The seventh and eight questions
88
By its seventh and eighth questions, which it is appropriate to consider together, the referring court asks, in essence, whether Article 1(3)(i) and Article 10(1) of Directive 94/19 must be interpreted as having direct effect and conferring on depositors the right to bring an action for damages for harm allegedly sustained due to late reimbursement of deposits, on the ground of State liability, for a breach of EU law against the public authority responsible for determining whether the deposits of a credit institution, such as the BNB, are unavailable. If so, the referring court asks for further clarification on the concept of a ‘sufficiently serious’ breach within the meaning of EU law and is uncertain of the relevance of certain facts of the case for the purposes of that assessment.
89
As a preliminary matter, it is important to note that, contrary to what the BNB submits and as the Advocate General stated in points 78 to 82 of her Opinion, the facts which gave rise to the case in the main proceedings may be distinguished from those giving rise to the judgment of
12 October 2004,
Paul and Others
(C‑222/02, EU:C:2004:606
), as a result of which that judgment cannot provide answers to the questions posed by the referring court.
90
It is clear from the judgment of
12 October 2004,
Paul and Others
(C‑222/02, EU:C:2004:606
) that, where national law has established a deposit-guarantee scheme, Directive 94/19 does not preclude national legislation which limits individuals from claiming damages for harm sustained by insufficient or deficient supervision on the part of the national authority supervising credit institutions or from pursuing State liability under EU law on the ground that those responsibilities of supervision are fulfilled in the general interest.
91
In the present case, the referring court wishes to know whether a Member State may be held liable for an incorrect transposition of Directive 94/19 and for an incorrect implementation of the deposit-guarantee mechanism set out in that directive.
92
In that regard, it should be noted that, according to settled case-law, the principle of State liability for loss and damage caused to individuals as a result of breaches of European Union law for which the State can be held responsible is inherent in the system of the treaties on which the European Union is based (judgment of
26 January 2010,
Transportes Urbanos y Servicios Generales
, C‑118/08, EU:C:2010:39, paragraph 29
and the case-law cited).
93
Thus, it is for each Member State to ensure that individuals obtain reparation for loss and damage caused to them by non-compliance with EU law, whichever public authority is responsible for the breach and whichever public authority is in principle, under the law of the Member State concerned, responsible for making reparation (judgment of
25 November 2010,
Fuß
, C‑429/09, EU:C:2010:717, paragraph 46
and the case-law cited).
94
In addition, the Court has repeatedly held, concerning the conditions for incurring the non-contractual liability of the State to make reparation for loss and damage caused to individuals as a result of breaches of EU law for which it is responsible, that individuals who have been harmed have a right to reparation if three conditions are met: the rule of EU law infringed must be intended to confer rights on them; the breach of that rule must be sufficiently serious; and there must be a direct causal link between that breach and the loss or damage sustained by the individuals (judgment of
28 July 2016,
Tomášová
, C‑168/15, EU:C:2016:602, paragraph 22
and the case-law cited).

SOURCE EXCERPT |
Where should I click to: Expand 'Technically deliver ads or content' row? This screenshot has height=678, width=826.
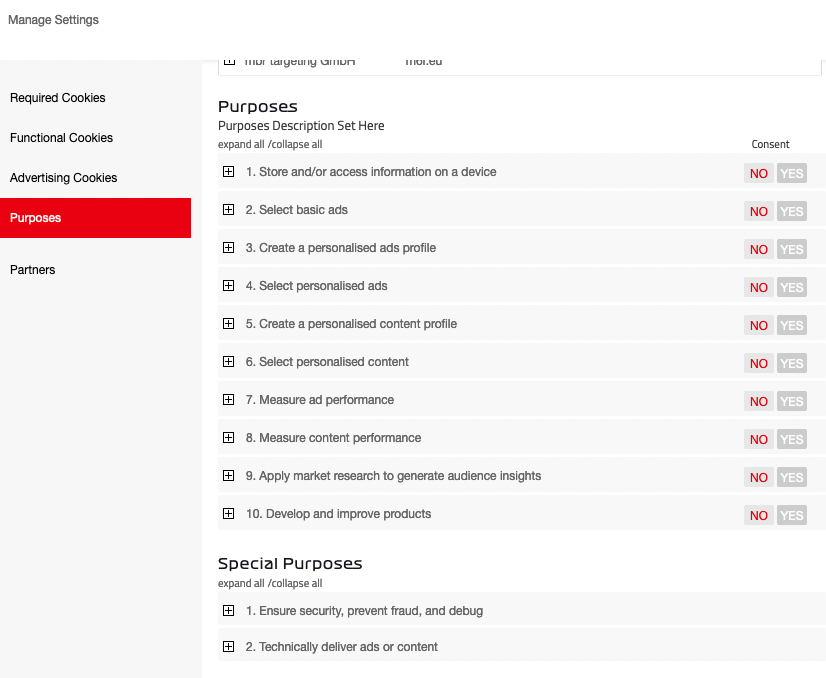pyautogui.click(x=228, y=647)
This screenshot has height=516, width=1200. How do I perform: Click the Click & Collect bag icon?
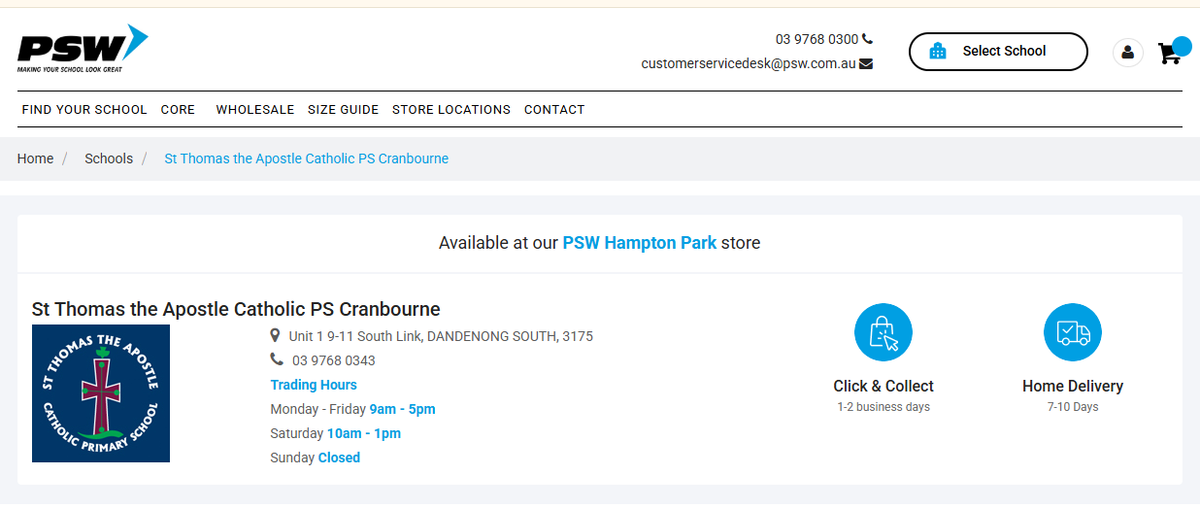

THE REQUEST | According to the excerpt on State liability, what three conditions must be met for harmed individuals to have a right to reparation for breaches of EU law? The listing is material separate from the excerpt on State liability.

TASK ANSWER | The infringed rule of EU law must be intended to confer rights on them, the breach must be sufficiently serious, and there must be a direct causal link between the breach and the loss or damage sustained.